The conversation goes something like this:

Them: “Obamacare is a failure. The website doesn’t even work.”

Me: “I ... I can’t even respond to that right now.”

Well, now I can. And, truthfully, Obamacare does work, but only if the people in charge want it to work.

Now I don’t mean President Barack Obama or House Minority Leader Nancy Pelosi or Sen. Harry Reid. D-Nev. They all want the program to work. I’m talking, rather, about the states.

Truthfully, the states that wanted Obamacare and set up state exchanges, as the law intended, have seen more people enroll than the national average.

In total, 14 states and the District of Columbia all set up their own exchange websites and hotlines as the federal government asked.

Kentucky, in case you were wondering, was the only red state to set up its own exchange. And the state-run exchanges have worked.

As of Nov. 14, 106,185 people had applied for health insurance. Almost 75 percent of these applicants came from states that have their own exchanges.

Now call me crazy, but it seems to be a trend that red states are the ones without exchanges or enrollees.

Why would Republicans possibly want Obamacare not to work out the way it was planned?
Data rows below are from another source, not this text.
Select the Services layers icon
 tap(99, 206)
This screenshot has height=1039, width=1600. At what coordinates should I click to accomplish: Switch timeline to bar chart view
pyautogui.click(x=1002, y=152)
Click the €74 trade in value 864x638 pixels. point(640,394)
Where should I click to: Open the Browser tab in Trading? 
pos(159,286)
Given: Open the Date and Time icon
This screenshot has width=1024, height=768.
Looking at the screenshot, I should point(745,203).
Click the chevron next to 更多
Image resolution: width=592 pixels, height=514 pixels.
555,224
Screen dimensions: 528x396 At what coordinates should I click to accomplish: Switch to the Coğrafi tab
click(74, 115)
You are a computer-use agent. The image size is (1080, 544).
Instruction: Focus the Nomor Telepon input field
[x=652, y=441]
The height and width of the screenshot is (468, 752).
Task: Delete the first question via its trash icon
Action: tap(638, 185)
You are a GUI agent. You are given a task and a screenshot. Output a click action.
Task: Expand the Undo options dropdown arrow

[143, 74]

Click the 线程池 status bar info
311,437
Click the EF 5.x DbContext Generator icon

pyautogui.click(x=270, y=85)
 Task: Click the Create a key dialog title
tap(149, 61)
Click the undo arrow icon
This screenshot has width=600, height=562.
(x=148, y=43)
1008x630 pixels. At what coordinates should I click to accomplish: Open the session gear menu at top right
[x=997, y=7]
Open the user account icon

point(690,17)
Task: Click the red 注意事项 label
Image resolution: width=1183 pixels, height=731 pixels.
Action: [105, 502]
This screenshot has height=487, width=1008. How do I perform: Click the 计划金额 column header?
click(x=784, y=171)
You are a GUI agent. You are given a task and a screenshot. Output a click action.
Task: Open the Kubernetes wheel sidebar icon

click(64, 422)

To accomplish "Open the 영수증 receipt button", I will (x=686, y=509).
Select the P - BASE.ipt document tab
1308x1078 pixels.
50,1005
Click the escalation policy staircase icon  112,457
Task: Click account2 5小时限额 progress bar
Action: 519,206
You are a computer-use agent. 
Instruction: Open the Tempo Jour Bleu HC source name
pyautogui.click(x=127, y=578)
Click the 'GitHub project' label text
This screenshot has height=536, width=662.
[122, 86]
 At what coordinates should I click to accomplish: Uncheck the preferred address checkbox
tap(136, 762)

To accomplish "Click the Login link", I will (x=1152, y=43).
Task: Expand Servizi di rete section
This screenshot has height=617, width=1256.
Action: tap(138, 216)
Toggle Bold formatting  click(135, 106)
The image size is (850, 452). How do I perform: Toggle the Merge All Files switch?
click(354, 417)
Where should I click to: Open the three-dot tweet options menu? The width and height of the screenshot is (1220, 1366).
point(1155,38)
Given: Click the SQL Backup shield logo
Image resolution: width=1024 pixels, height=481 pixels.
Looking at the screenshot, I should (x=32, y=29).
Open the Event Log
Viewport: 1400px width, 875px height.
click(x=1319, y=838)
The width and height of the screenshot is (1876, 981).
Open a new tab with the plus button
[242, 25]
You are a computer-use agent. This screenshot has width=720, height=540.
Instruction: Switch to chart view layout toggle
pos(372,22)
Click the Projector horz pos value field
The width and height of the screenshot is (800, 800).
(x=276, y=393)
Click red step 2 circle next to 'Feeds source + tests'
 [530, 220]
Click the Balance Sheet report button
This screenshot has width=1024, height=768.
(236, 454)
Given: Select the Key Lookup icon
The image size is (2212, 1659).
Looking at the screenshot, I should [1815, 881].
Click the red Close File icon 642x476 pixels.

While you ponder that question, ponder this one: How successful was Romneycare in its few first months of enrollment?

It wasn’t.

In Massachusetts’ first month of Romneycare, only 123 people signed up for the plan.

In fact, people seemed to have waited longer than anticipated.

Twenty percent of total enrollees in the first year enrolled a month before the mandate went into effect.

From Romneycare’s example we can see that it takes more than two months to get everyone in a system enrolled.

And so far Obamacare is ahead of the precedent in the states that are actually trying.

In a majority of those states, each state has already enrolled more people than Massachusetts did with Romneycare in a similar time frame.

Additionally, more than 400,000 people have signed up for Medicaid or the Children’s Health Insurance Program.

Now, does this mean that Obamacare is rolling out as quickly as we hoped? No.

In reality, however, could we have expected anything different?

Anytime a major policy is enacted, let alone an overhaul of a country’s health care system, there will be bugs.

So the website had a few kinks. Occasionally, Tumblr shuts down, but I don’t write it off as an absolute failure.

If, in a year or so, only a dismal number of people have signed up for health care, I’ll concede defeat.

For now, Republicans have to remember that they can’t blow a hole in a ship and blame the ship maker. It just doesn’t work that way.